任务项 1 = 改写清单中从含有“Identify the location”的那一行开始、到含有“(225, 792).”的那一行结束的各行,把其中的“Identify”替换为“Find”,其余保持不变。

给定文段 =
我们知道,当启动app时,Zygote会fork一个进程,并在这个进程中执行app代码。为了加快app启动速度,可以预先fork一些进程,当启动app的请求来的时候,直接使用预先fork的进程,而这就是USAP。
也就是Zygote会先fork一些进程放在USAP进程池 ,要启动app的时候,就从这个池子里拿一个使用。这就是代码1和代码3的作用。代码2处
/frameworks/base/core/java/com/android/internal/os/ZygoteServer.java
java
int pollIndex = 0;
// 将所有 socket FD 加入 poll 监听
for (FileDescriptor socketFD : socketFDs) { // 2
pollFDs[pollIndex] = new StructPollfd();
pollFDs[pollIndex].fd = socketFD;
pollFDs[pollIndex].events = (short) POLLIN;
++pollIndex;
}
这里就是构造要监听的 FD 列表,并且马上在后续代码中,调用Os.poll,
/frameworks/base/core/java/com/android/internal/os/ZygoteServer.java
C++
pollReturnValue = Os.poll(pollFDs, pollTimeoutMs);
这里实际是调用了poll来等待事件。之后如果没有超时,会进入是代码4里进行倒序处理 fd
/frameworks/base/core/java/com/android/internal/os/ZygoteServer.java
C++
boolean usapPoolFDRead = false;
// 倒序处理 fd
while (--pollIndex >= 0) { // 4
if ((pollFDs[pollIndex].revents & POLLIN) == 0) {
continue;
}
if (pollIndex == 0) {
// Zygote server socket
ZygoteConnection newPeer = acceptCommandPeer(abiList);
peers.add(newPeer);
socketFDs.add(newPeer.getFileDescriptor());
} else if (pollIndex < usapPoolEventFDIndex) {
// Session socket accepted from the Zygote server socket
try {
// 已连接的客户端 socket 发来命令
ZygoteConnection connection = peers.get(pollIndex);
boolean multipleForksOK = !isUsapPoolEnabled()

练习材料 =
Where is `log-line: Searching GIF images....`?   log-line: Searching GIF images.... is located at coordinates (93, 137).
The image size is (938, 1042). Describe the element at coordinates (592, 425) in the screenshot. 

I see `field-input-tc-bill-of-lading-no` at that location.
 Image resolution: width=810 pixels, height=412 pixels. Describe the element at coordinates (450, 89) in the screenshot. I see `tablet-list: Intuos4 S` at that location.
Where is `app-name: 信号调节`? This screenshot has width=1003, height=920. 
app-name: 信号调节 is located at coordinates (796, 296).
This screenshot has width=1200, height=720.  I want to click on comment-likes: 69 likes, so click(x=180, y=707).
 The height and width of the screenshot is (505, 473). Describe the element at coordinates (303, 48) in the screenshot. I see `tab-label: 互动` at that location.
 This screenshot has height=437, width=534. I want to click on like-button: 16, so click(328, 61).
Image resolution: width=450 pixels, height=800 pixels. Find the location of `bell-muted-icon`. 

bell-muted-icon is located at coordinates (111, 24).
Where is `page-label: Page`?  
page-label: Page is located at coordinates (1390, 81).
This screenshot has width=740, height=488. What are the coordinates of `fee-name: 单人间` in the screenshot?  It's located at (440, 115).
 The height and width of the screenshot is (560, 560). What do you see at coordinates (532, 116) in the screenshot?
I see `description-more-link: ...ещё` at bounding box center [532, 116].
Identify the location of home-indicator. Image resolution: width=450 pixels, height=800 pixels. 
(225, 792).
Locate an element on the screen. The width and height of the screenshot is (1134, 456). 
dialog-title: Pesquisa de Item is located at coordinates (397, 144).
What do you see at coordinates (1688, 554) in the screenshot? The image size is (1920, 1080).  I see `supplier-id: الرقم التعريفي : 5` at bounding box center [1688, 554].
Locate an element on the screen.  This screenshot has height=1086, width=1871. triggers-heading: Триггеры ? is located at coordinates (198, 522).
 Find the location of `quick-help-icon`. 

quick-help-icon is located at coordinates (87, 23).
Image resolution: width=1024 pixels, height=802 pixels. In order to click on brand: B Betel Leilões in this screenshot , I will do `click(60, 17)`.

任务项 2 = 判断下列说法是否与关于USAP的给定文段相符,分别回答“是”或“否”,并原样引用文段中起决定作用的字句:(a) 为了加快app启动速度,可以预先fork一些进程;(b) 代码4处按正序处理fd;(c) 调用Os.poll实际是调用了poll来等待事件。

作答区 1 =
Find the location of home-indicator. Image resolution: width=450 pixels, height=800 pixels. 
(225, 792).

作答区 2 =
(a) 是。“为了加快app启动速度,可以预先fork一些进程”
(b) 否。“倒序处理 fd”
(c) 是。“这里实际是调用了poll来等待事件”